Morphology#

Overview#

Morphology algorithms perform two-dimensional (2D) filtering operations on input images using 2D boolean kernels. The current implementation supports 3x3 and 5x5 kernels.

Erode Filter: Returns the minimum value of the pixels masked by the boolean kernel. This operation is typically used to reduce the size of foreground regions in binary images.
Dilate Filter: Returns the maximum value of the pixels masked by the boolean kernel. This operation is commonly used to increase the size of foreground regions in binary images.

The following kernel types are supported:

Rectangle Kernel: All elements are set to 1, available for both 3x3 and 5x5 kernel sizes.
Cross Kernel: Corners are set to 0, and the rest are set to 1, available for the 3x3 kernel size.

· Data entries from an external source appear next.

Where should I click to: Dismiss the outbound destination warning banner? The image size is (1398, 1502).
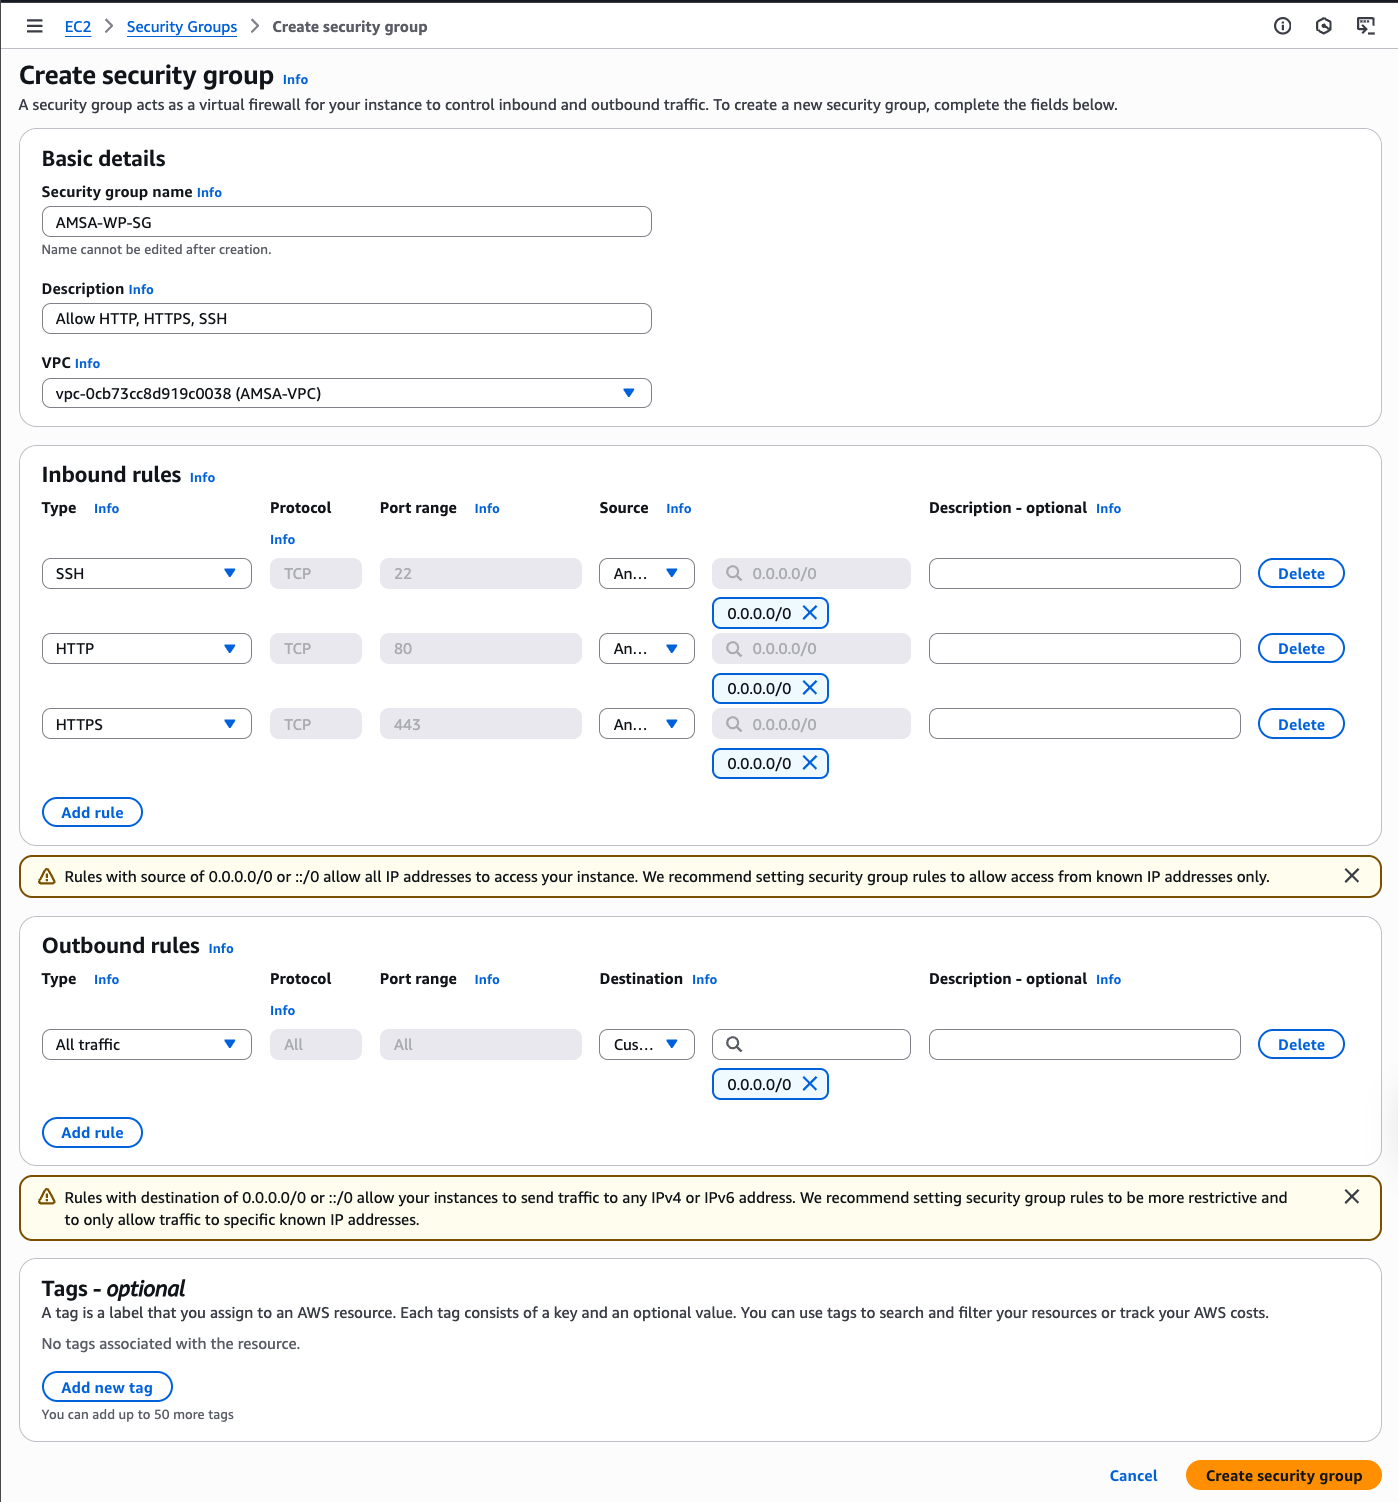point(1351,1197)
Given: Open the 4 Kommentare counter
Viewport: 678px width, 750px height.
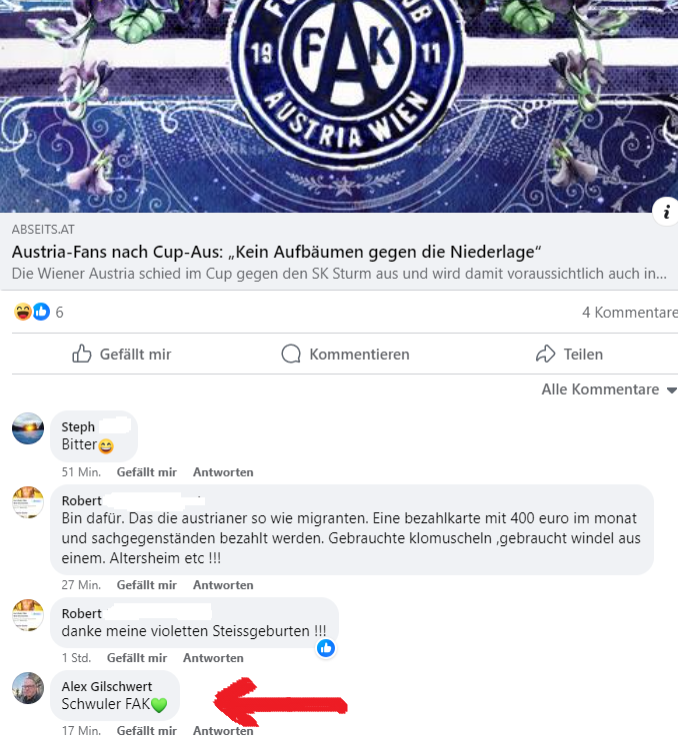Looking at the screenshot, I should point(630,312).
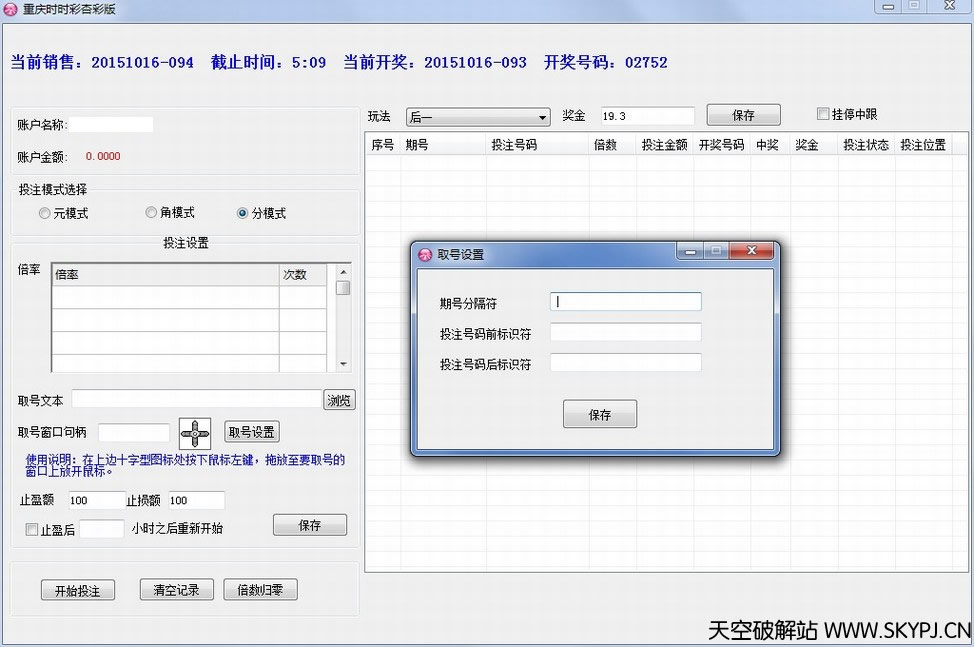
Task: Click the 投注号码 column header
Action: [514, 145]
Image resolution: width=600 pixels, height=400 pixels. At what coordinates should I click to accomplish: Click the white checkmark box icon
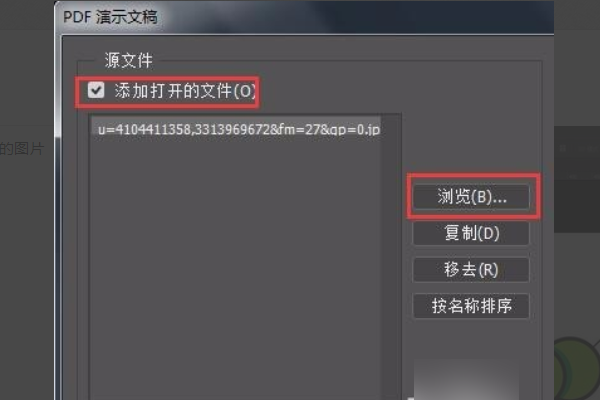tap(96, 91)
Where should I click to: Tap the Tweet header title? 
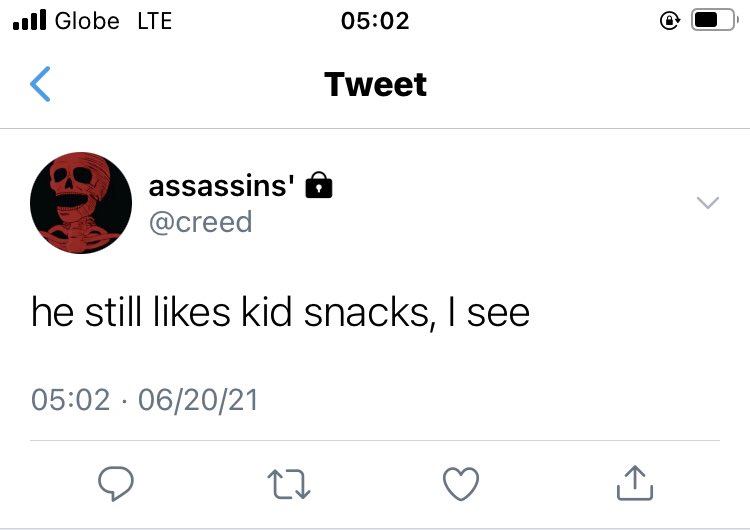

Multiple back-to-back morphological operations can be performed to achieve larger kernel sizes. For example, a 7x7 kernel effect can be achieved by sequentially applying a 3x3 kernel followed by a 5x5 kernel. Additionally, the dilate filter can be applied after the erode filter to perform a morphological opening on an image, which helps in removing small objects from the foreground.

Implementation Details#

Dataflow Configuration#

The RasterDataFlow (RDF) with halo and circular buffer is an ideal fit for the Morphology operator, as it processes pixels in 2D sliding windows. The RDF halo API is used to configure the boundary padding and the size of overlapped pixels, which is half of the mask width, for the source RDF. RDF automatically handles the padding of border pixels based on the borderMode and borderValue parameters.

Loop Configuration#

The VPU features Address Generators (AGEN) hardware for multi-dimensional address generation, enabling efficient looping and address updates with zero overhead. Load and store AGENs are configured once per task, and the base address is updated for each tile. Morphology operator uses 4 dimensional AGENS for loading pixels and 3 dimensional AGENS for storing pixels. The RDF Acquire/Release semantics conveniently provide the base address of the transferred tile for AGEN updates. The input AGEN is configured to load data from circular RDF buffer. cupvaRasterDataFlowGetCbLen and cupvaRasterDataFlowGetLinePitch APIs are used to get the circular buffer length and line pitch, respectively, for configuring the input AGEN.

Vectorization#

The VPU features vector min3/max3 instructions that are highly efficient for morphological operations. These instructions allow the minimum or maximum of three pixel values to be computed in parallel across all lanes of the source vector inputs. This translates to 32 parallel 3-way min/max operations for 8-bit data and 16 parallel 3-way min/max operations for 16-bit data per cycle.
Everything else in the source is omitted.